WASHINGTON (CNI)--The US agricultural chemicals industry expressed disappointment Thursday with a Supreme Court ruling that will allow Texas peanut farmers to pursue legal claims in state court against a herbicide manufacturer for alleged crop damage.

 

In a 7-2 decision, the justices reversed lower court rulings that had barred the 29 farmers from filing a lawsuit against Dow AgroSciences for crop damage allegedly caused by the company’s Strongarm (diclosulam) herbicide.

 

Dow AgroSciences had successfully argued that the herbicide was registered with the Environmental Protection Agency (EPA) under a federal labelling law that precludes state lawsuits.

 

But the high court disagreed, saying Dow AgroSciences’ assertion that the lawsuit relates to Strongarm’s label might not be correct since the claims could also involve questions of whether the product or manufacturing were defective.

 

"Petitioners' claims for defective design, defective manufacture, negligent testing and breach of express warranty are not pre-empted," Justice John Paul Stevens wrote for the court in a majority opinion.

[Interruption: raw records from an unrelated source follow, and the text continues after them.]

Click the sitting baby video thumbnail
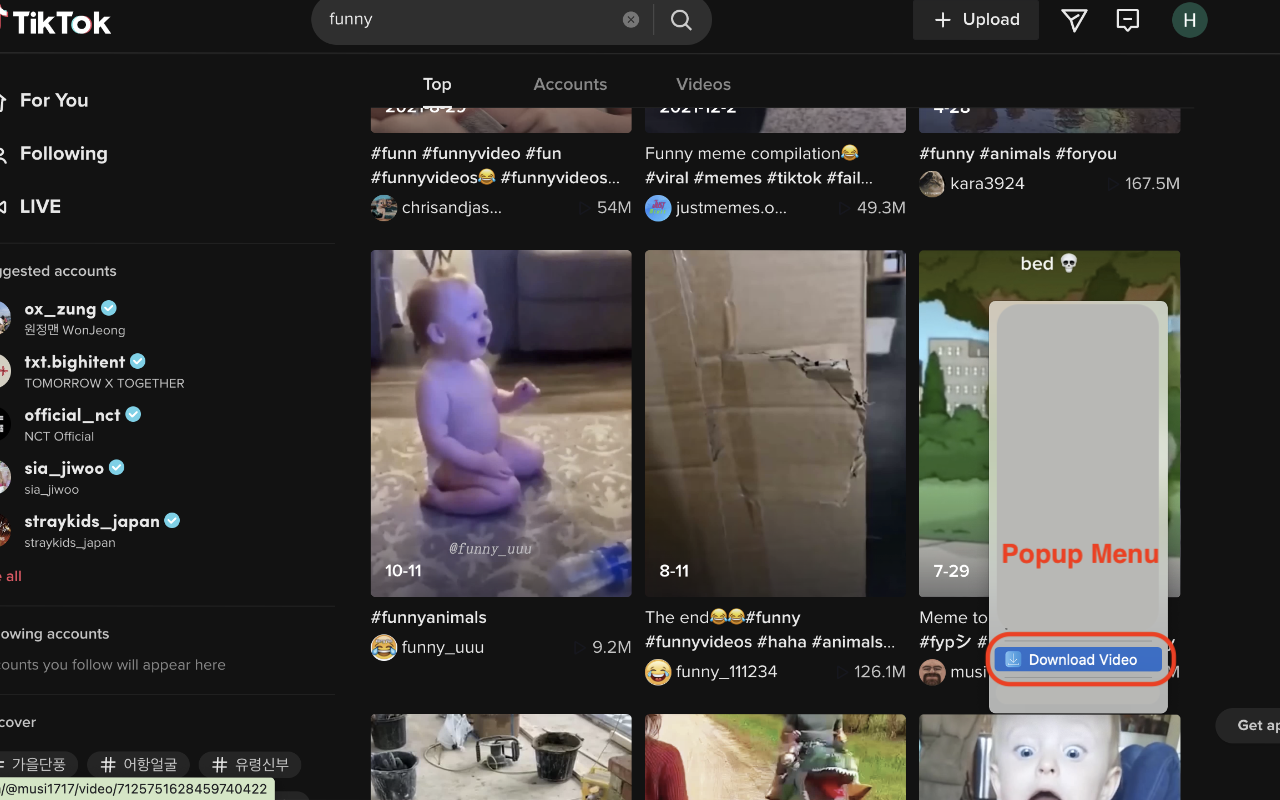 pyautogui.click(x=500, y=422)
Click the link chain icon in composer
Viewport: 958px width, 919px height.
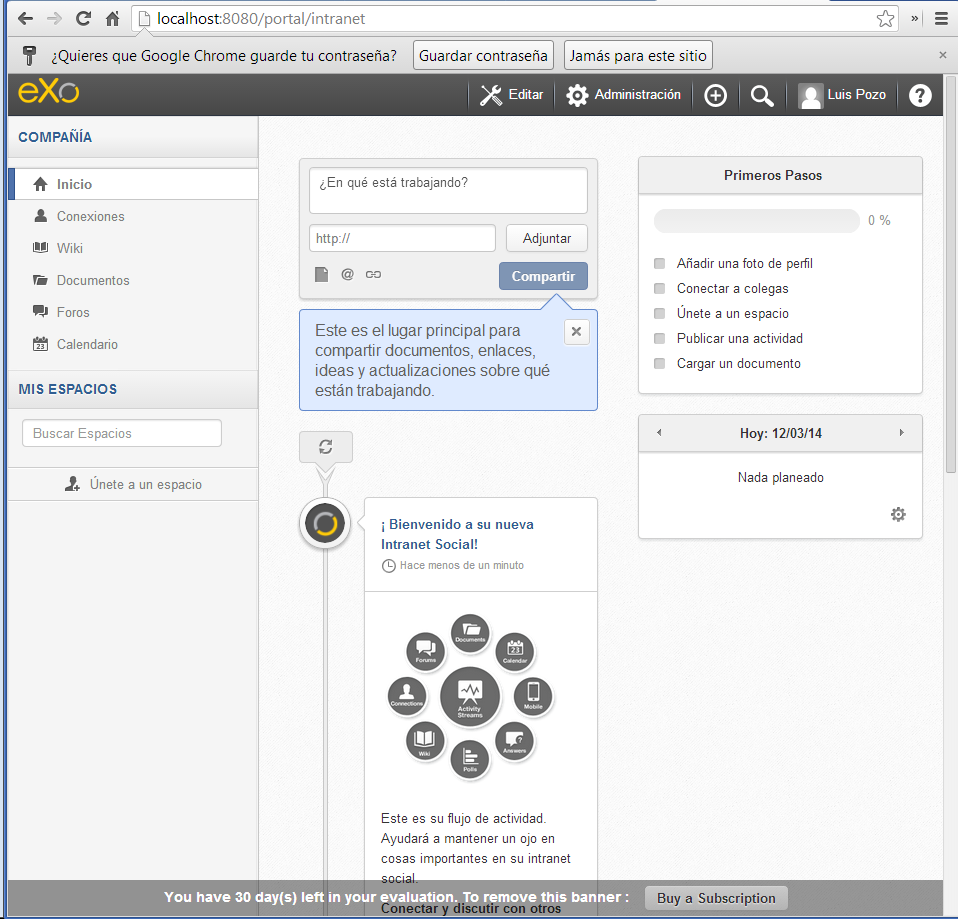click(373, 274)
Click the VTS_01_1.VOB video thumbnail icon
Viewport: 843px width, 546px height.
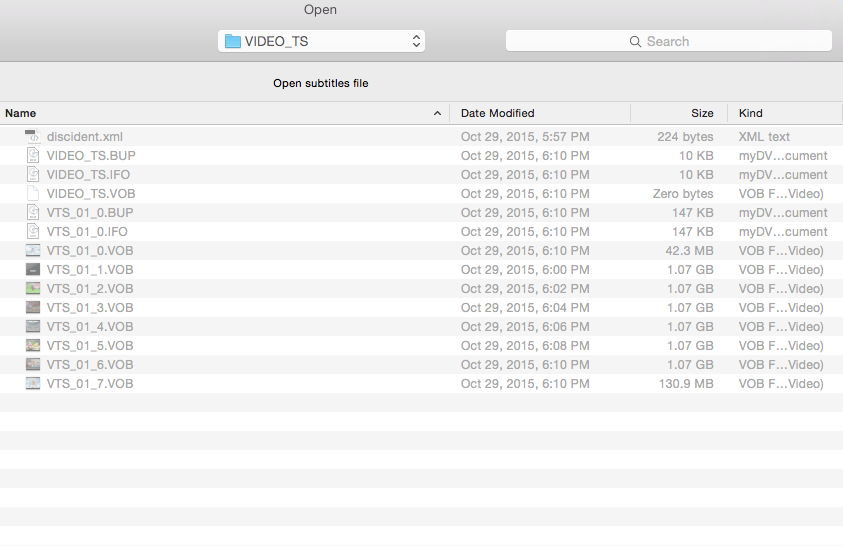(x=32, y=270)
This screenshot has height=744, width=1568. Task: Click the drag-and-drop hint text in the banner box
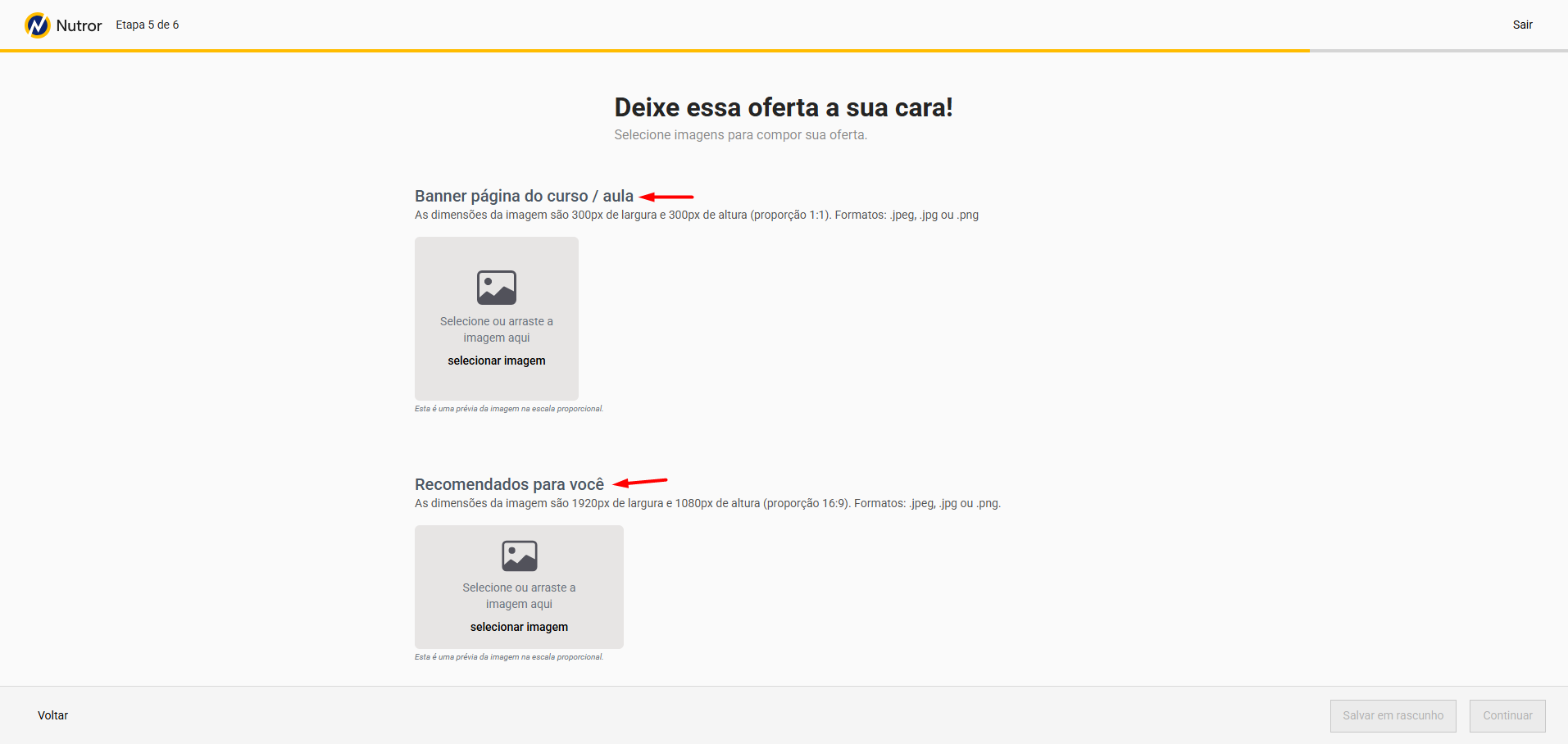point(496,329)
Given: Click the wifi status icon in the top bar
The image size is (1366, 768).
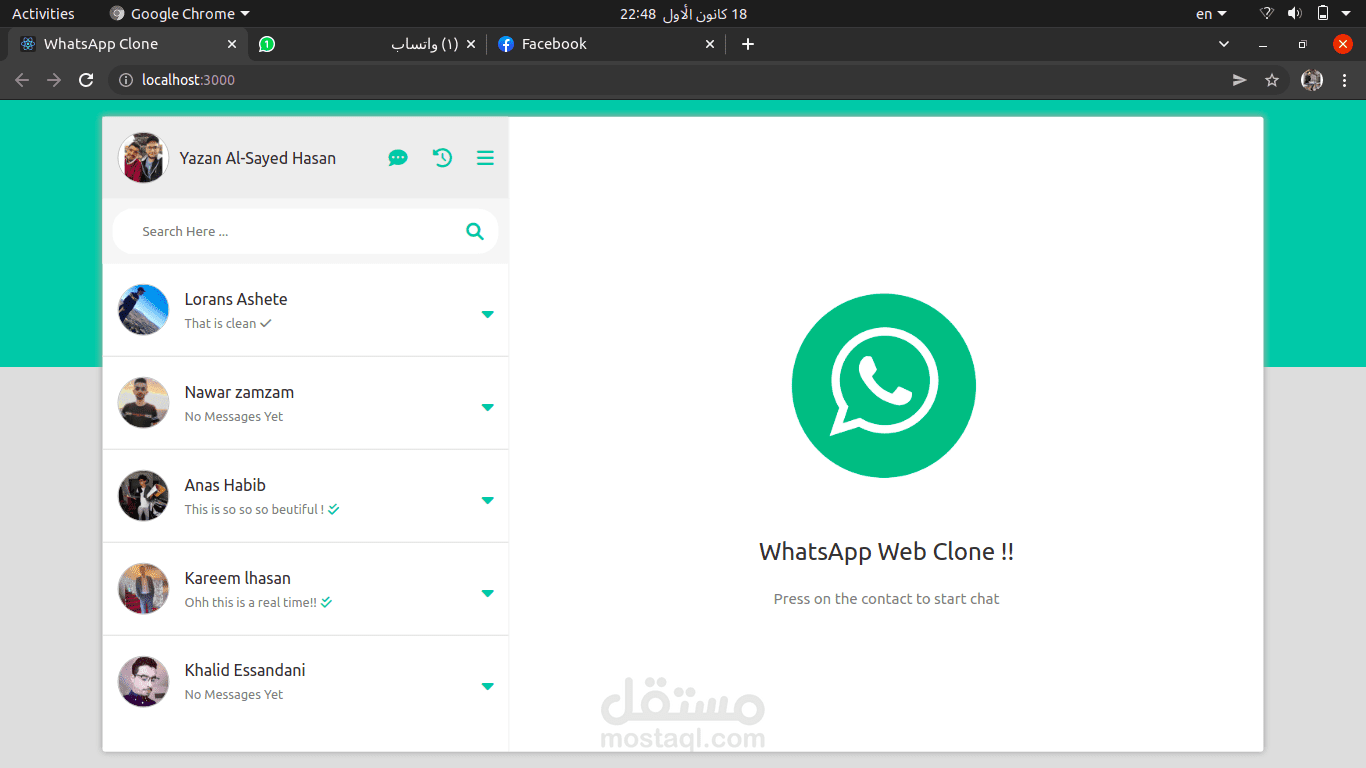Looking at the screenshot, I should point(1266,13).
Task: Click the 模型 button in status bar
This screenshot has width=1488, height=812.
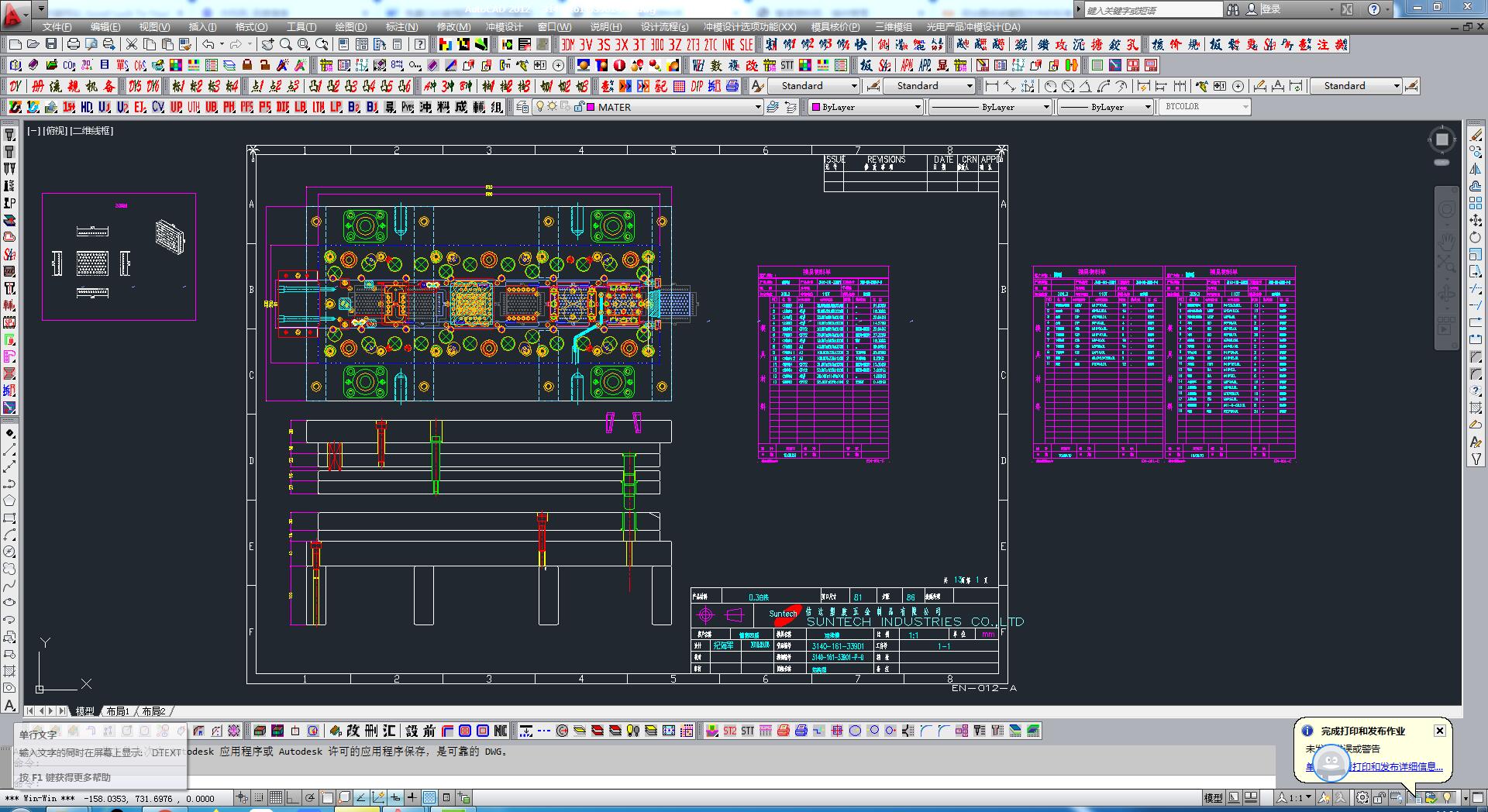Action: [1213, 797]
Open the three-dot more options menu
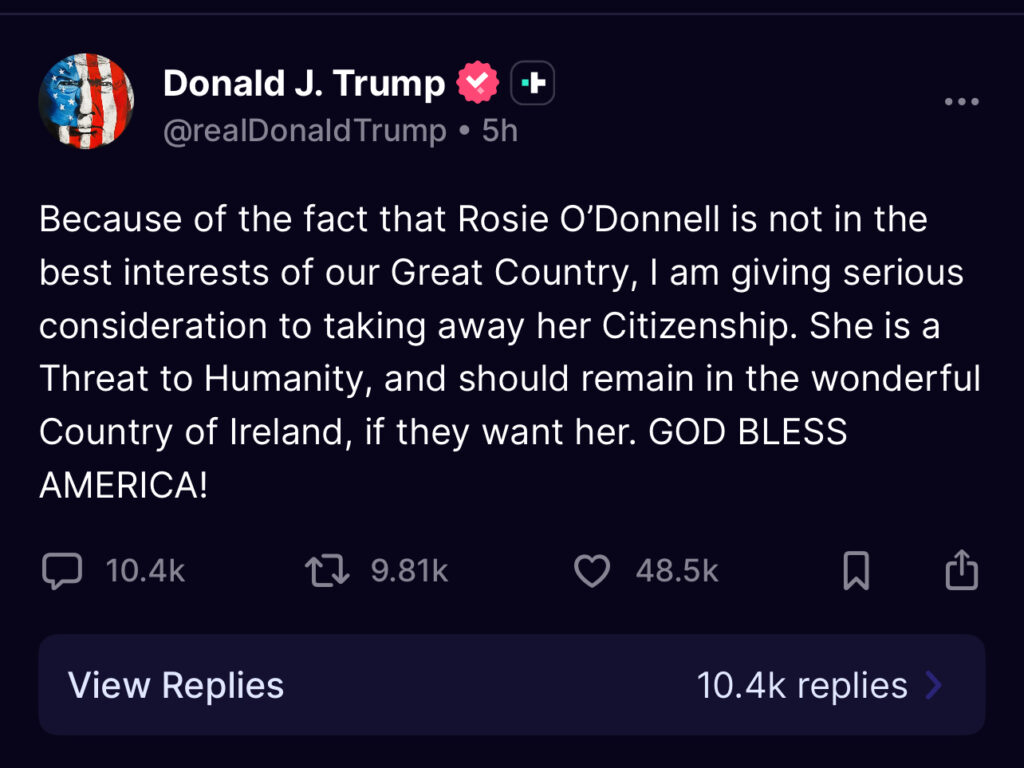Image resolution: width=1024 pixels, height=768 pixels. [961, 102]
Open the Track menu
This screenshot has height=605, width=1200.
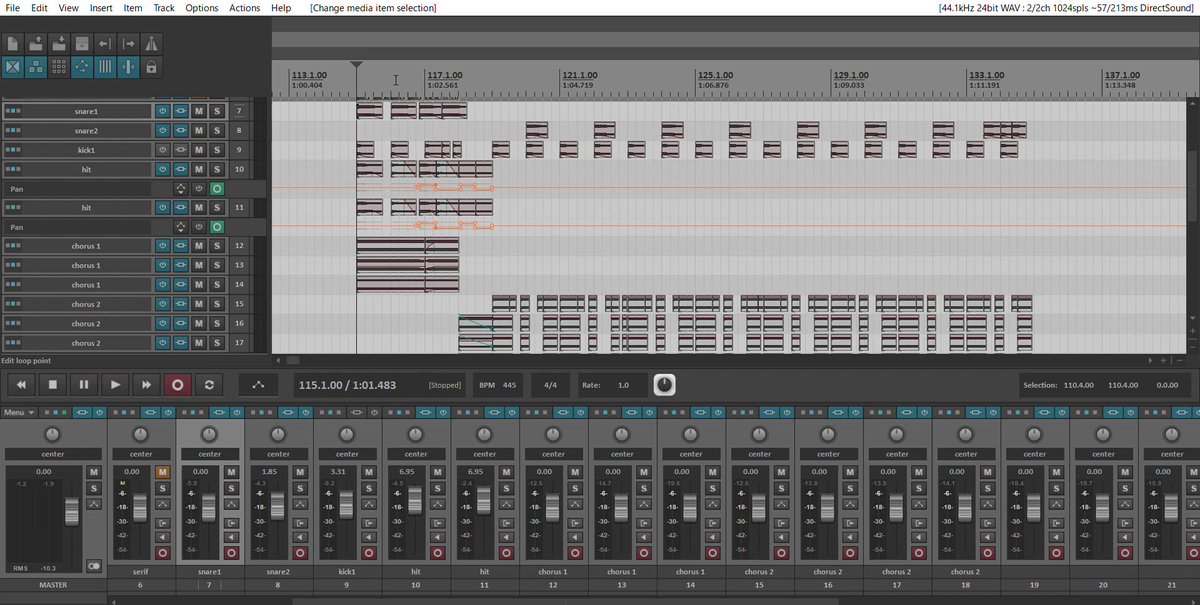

He said those claims are based on rules that “plainly do not qualify as requirements for labelling or packaging.”

 

Stevens said: “If Congress had intended to deprive injured parties of a long available form of compensation, it surely would have expressed that intent more clearly.” He cited the “long history of tort litigation against manufacturers of poisonous substances.”

 

DuPont, Monsanto, Syngenta, and BASF filed briefs in the case, supporting Dow AgroScience’s contention that the 1947 Federal Insecticide, Fungicide and Rodenticide Act (FIFRA), pre-empted the lawsuit.

 

CropLife America, which represents US pesticide manufacturers, said it is “disappointed with the decision to modify part of the long-standing legal precedent at question in this case.  However, we are encouraged the opinion does allow certain FIFRA pre-emption principles to remain intact and that the consistency of federal pesticide labelling requirements is upheld.”

 

The industry group said the court unanimously upheld the basic principle that FIFRA pre-empts any damages claims against a pesticide manufacturer that would impose a labelling requirement different from those required by EPA.

 

A federal court in Lubbock, Texas and the 5th US Circuit Court of Appeals had dismissed the peanut farmers claims, ruling that FIFRA barred states from imposing labelling requirements on pesticides other than those approved by EPA.

 

CropLife America said the Supreme Court’s decision requires the lower courts to rehear the arguments, even though some justices suggested in opinions that the peanut farmers would fail again, unless they offer evidence that Dow AgroSciences erred in testing, design or manufacture.

 

Justice Steven Breyer, in a concurring opinion, stressed that EPA has the legal authority to promulgate rules and to determine the preemptive effect of those rules. He emphasised that a federal agency charged with administering a statute is “better able than are courts to determine” the extent of state tort liability in light of federal requirements. 

 

“Looking ahead, “ said CropLife America, “we will further analyse this decision and consult with the states, federal regulators, Congress, our members and farm customers - all of whom appear to be impacted by this decision - to develop other policy directions that will respond to the court’s ruling.”